» Task requirements: Return these lines of the material verbatim, starting at the line that contains "The height and width of the screenshot is (629, 1000)." and ending after the line that contains "Action: (23, 186)".

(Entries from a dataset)
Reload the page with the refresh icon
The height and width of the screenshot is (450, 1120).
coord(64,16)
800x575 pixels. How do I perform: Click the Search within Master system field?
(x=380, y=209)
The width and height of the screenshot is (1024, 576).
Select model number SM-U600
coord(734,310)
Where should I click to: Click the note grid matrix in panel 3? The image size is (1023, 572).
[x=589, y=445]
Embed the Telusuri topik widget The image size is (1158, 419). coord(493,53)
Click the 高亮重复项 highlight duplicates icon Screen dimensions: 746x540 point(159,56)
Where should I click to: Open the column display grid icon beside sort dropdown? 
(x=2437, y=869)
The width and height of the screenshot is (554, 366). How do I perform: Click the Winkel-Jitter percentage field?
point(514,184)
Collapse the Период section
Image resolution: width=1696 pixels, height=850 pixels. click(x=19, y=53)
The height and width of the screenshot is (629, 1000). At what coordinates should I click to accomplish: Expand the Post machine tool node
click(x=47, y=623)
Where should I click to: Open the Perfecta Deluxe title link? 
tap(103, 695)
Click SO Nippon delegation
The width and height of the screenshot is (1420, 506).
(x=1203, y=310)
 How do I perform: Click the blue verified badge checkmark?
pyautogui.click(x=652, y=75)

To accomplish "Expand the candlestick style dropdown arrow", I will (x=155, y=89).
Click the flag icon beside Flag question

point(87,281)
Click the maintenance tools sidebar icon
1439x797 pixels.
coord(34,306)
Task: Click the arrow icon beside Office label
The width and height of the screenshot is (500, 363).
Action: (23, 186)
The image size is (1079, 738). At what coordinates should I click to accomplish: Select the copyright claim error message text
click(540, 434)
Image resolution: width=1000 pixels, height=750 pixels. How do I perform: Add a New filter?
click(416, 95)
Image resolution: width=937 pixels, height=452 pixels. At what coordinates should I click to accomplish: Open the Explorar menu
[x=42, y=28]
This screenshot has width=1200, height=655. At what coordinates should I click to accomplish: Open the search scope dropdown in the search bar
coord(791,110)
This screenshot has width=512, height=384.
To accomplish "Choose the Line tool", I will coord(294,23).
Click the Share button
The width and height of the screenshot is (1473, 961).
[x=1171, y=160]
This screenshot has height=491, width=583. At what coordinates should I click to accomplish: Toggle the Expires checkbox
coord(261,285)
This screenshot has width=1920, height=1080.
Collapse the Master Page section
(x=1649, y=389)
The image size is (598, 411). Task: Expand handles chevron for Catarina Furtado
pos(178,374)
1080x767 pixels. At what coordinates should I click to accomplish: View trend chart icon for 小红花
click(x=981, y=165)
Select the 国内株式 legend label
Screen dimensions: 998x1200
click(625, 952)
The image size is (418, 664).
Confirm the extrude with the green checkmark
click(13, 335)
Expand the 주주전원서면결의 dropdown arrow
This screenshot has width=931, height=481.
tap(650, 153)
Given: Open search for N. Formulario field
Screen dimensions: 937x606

» Result of the exercise:
The height and width of the screenshot is (629, 1000). At what coordinates should I click to accomplish: Expand the Post machine tool node
click(x=47, y=623)
Where should I click to: Open the Perfecta Deluxe title link? 
tap(103, 695)
Click SO Nippon delegation
The width and height of the screenshot is (1420, 506).
(x=1203, y=310)
 How do I perform: Click the blue verified badge checkmark?
pyautogui.click(x=652, y=75)

To accomplish "Expand the candlestick style dropdown arrow", I will (x=155, y=89).
Click the flag icon beside Flag question

point(87,281)
Click the maintenance tools sidebar icon
1439x797 pixels.
coord(34,306)
Task: Click the arrow icon beside Office label
The width and height of the screenshot is (500, 363).
Action: (23, 186)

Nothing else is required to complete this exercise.